Striking out on her own, Joan Silver began in shorts before making her directorial debut with Hester Street, a modestly shot black-and-white film set on the Lower East Side circa 1896.
Adapted from Abraham Cahan’s story, the movie centers on the assimilation of a Russian-Jewish immigrant to the New World, and the costs and rewards of that process on his life.
Jake (Steven Keats) has been working in a sweatshop for three years when his wife Gitl (Carol Kane) and their son join him. In her absence, Jake has fallen for Mamie (Dorrie Kavanaugh), a down-to-earth dresser who works at a dancing academy, the social center for greenhorn Jews trying to become more American. Jake wants to detach himself from Gitl, a pious waif in drab clothes and Orthodox wig who only speaks Yiddish.
Shy, passive, and superstitious, Gitl evokes a culture in which he was never respected or accepted. Clearly, Silver sides with Gitl, the movie’s emotional center, whereas Jake is portrayed as a fool, abandoning a sensitive woman for Mamie, whose crass gaiety–and large bosom–represent freedom to him.
The film is nostalgic for what Jewish immigrants lost by becoming Americanized, but it doesn’t address what they have gained.
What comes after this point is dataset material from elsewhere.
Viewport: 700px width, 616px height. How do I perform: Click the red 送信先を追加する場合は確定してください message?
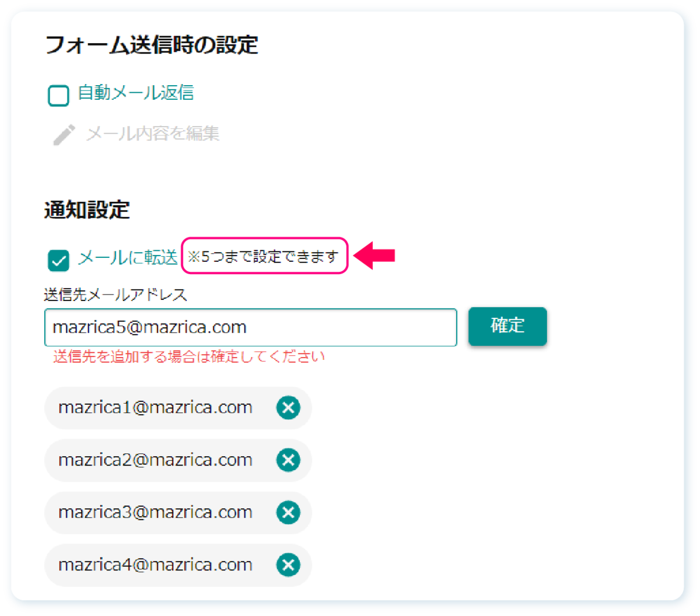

Condescending to Jake, who stands for vulgar American materialism, Hester Street fails to demonstrate what the newly obtained freedom meant to semi-literate Jews like Jake, who grew up in a tradition that valued learning above all. Jake escapes not only Russian persecution, but the oppression of his own culture.
Part of the film’ s commercial appeal, as the critic Pauline Kael noted, stems from its class putdown. If Gitl’s docility seems sweet and refined, it’s only because Silver idealizes her. After years of dejection, Gitl learns English and slowly comes into her own. Like a fairytale, at the end, the timid Gitl, betrayed and humiliated, gets a better man and a measure of financlial independence.
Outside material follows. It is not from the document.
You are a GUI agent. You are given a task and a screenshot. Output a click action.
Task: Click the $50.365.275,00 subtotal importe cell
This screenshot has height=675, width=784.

The amiable ensemble struggles with their accents and shallow roles. The shyster lawyer, hired by Jake to get a divorce, is a cartoon, and so is the yanta (Doris Roberts), who mutters while lacing Gitl into a corset, “If you want to be an American, you gotta hurt.” Bernstein (Mel Howard), the scholar-boarder who sleeps in the kitchen, is also a type, a kind of hippie scholar.
The movie identifies with Bernstein’s commonsensical wisdom and sarcasm–his old-fashioned attitudes and suspicion of the New World blended neatly with the late 1960s counterculture, still felt in the 1970s, when the movie was released. This may explain why young viewers embraced the film.
Small and anecdotal, Hester Street lacks deep plot or in-depth characterization, but Silver filters the folkloristic material through feminist attitudes of the 1970s. Her directorial touch is unassured, and her dialogue blunt and repetitive, but the subject matter and restrained style makes for a likable movie, even if many scenes are underwritten and underdramatized.
The black and white cinematography and simple characterization recall Hollywood’s naive movies of the 1930s about the Big City.
As a commentary on the Jewish-American experience–materialism vs. spiritualism–the film assumes the shape of a pedagogic fable.